From the records that follow, copy every line that contains the word "previous".

(Collected data)
══════════════════════════════

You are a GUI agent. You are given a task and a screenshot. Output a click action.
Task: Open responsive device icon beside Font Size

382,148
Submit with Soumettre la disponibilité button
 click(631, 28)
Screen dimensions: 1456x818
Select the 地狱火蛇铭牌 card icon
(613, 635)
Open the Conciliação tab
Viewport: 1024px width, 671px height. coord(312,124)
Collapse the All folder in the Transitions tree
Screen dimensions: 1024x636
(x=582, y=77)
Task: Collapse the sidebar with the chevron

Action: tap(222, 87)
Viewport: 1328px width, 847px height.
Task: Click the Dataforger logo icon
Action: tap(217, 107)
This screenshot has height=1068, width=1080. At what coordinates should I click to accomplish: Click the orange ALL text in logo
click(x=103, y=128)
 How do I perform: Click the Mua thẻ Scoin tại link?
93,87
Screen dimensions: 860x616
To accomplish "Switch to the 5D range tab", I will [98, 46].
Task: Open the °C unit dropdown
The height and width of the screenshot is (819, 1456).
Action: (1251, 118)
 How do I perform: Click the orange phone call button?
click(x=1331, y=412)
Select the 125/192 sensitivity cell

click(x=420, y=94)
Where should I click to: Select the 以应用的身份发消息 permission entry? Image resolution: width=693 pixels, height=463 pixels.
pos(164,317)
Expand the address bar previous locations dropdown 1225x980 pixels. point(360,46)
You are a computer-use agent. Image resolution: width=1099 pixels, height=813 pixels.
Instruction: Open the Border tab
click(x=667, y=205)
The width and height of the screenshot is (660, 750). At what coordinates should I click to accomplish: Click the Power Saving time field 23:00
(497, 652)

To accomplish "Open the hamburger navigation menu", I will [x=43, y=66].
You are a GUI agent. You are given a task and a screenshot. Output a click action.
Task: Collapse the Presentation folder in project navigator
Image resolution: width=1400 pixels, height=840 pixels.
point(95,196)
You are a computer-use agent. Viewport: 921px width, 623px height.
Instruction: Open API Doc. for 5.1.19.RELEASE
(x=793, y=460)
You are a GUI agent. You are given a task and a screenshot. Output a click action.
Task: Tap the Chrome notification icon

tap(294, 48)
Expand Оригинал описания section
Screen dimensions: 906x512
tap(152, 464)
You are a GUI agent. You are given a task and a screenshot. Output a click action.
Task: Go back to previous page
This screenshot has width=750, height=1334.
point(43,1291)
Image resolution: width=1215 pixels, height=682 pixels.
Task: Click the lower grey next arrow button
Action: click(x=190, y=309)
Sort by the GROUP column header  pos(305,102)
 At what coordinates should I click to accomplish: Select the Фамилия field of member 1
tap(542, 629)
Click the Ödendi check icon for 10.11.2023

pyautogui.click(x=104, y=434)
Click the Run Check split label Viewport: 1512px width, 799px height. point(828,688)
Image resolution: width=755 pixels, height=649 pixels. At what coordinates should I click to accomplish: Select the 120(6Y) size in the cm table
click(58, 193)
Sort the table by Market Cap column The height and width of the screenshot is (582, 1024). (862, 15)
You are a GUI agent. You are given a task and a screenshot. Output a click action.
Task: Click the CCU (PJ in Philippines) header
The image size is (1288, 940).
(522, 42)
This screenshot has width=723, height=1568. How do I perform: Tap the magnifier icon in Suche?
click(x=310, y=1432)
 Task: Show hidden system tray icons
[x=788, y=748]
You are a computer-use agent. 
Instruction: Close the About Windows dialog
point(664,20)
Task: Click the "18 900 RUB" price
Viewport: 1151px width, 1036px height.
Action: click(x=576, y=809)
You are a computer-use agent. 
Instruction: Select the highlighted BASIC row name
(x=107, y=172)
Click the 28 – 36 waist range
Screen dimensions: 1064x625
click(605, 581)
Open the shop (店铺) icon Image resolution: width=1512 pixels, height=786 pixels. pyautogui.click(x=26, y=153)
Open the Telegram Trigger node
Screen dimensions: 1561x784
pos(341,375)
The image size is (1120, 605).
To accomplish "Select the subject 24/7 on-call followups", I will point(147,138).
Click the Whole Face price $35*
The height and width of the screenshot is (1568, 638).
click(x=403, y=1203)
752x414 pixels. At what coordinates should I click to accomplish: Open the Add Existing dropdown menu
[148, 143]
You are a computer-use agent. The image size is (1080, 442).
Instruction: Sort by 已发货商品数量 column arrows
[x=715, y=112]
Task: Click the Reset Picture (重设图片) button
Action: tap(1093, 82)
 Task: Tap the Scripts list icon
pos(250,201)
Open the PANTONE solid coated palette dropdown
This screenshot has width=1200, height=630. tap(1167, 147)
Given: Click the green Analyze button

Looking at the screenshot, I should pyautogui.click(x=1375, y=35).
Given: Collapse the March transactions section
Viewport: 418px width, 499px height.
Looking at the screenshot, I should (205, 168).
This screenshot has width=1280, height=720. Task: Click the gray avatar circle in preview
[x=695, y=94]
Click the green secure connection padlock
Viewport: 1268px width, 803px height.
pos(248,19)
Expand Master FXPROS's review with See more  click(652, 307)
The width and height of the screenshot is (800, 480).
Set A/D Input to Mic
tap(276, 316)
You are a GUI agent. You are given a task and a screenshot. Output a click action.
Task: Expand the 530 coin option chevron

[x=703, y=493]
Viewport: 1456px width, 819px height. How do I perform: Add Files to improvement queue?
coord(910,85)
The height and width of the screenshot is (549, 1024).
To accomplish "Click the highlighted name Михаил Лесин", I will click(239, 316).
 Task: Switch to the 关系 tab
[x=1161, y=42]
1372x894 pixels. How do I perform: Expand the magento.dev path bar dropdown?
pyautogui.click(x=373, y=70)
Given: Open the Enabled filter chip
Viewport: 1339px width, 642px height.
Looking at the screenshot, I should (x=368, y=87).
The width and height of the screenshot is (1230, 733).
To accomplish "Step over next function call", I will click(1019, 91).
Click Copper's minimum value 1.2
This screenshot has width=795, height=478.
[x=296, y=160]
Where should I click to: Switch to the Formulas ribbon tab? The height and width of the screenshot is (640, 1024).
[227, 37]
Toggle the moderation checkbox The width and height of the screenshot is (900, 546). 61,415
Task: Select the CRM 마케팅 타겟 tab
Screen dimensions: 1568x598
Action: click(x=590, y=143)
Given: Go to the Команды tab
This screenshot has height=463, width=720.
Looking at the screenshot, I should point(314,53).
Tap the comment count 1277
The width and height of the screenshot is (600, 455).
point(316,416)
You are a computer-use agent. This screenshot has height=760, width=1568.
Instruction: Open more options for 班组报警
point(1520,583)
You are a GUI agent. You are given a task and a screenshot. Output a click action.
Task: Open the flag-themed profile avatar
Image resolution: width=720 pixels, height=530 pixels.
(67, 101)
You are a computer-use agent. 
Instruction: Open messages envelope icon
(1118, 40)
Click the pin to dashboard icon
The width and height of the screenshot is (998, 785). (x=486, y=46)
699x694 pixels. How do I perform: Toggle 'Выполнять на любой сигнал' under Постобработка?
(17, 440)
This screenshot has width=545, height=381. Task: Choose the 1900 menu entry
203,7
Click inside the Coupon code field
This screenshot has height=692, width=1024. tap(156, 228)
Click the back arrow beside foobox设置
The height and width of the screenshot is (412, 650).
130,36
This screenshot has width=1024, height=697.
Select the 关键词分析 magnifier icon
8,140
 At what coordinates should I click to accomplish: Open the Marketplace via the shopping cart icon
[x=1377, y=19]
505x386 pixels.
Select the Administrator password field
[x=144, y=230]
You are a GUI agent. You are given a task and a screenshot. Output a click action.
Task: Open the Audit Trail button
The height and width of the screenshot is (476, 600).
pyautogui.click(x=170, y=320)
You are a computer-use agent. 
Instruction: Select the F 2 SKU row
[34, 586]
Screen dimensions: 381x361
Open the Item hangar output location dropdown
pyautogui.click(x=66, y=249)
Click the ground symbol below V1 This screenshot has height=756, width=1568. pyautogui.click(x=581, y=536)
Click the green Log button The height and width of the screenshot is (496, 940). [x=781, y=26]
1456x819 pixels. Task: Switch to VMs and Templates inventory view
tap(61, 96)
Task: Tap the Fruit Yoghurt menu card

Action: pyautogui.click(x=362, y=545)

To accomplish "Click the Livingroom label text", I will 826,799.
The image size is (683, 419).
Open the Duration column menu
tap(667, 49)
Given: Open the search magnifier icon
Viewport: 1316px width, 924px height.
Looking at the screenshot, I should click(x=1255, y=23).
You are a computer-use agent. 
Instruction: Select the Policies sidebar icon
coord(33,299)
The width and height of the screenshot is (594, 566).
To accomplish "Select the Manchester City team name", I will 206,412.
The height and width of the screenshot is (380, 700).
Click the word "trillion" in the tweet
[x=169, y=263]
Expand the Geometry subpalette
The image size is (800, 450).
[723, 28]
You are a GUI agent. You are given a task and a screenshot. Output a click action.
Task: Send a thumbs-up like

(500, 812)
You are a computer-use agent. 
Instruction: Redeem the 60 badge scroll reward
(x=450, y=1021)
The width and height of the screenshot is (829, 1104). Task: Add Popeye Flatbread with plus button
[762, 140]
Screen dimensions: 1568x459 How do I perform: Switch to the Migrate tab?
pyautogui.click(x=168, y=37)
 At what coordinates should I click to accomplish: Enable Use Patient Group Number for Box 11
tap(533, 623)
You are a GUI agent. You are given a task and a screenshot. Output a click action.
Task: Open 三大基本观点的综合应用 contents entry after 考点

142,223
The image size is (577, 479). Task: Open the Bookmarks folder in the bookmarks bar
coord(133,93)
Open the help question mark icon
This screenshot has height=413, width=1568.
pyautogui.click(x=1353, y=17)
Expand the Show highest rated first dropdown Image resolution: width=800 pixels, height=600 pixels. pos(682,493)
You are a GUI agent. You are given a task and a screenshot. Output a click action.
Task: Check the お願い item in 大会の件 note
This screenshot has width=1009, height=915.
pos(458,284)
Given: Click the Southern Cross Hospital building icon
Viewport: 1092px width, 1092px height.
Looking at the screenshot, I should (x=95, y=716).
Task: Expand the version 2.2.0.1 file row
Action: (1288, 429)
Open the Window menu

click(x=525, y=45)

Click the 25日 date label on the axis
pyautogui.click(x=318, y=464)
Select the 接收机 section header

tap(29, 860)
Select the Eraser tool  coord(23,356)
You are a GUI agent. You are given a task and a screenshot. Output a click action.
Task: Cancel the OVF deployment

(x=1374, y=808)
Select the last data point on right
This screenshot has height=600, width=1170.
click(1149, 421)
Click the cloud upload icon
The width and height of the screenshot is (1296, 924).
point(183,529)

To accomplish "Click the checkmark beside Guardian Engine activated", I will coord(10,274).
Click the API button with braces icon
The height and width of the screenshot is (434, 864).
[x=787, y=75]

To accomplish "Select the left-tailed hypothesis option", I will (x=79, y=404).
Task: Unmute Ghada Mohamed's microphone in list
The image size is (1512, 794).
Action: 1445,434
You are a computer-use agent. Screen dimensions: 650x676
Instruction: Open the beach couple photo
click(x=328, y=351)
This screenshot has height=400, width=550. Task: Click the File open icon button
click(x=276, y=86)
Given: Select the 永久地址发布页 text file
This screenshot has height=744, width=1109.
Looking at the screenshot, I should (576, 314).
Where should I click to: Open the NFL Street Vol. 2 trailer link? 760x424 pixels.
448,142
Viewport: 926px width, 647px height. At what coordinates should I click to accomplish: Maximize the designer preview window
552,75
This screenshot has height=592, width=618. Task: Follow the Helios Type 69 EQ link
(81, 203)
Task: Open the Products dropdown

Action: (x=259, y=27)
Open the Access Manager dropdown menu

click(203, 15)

══════════════════════════════

▶ Expected answer
Expand the address bar previous locations dropdown 1225x980 pixels. point(360,46)
Task: Go back to previous page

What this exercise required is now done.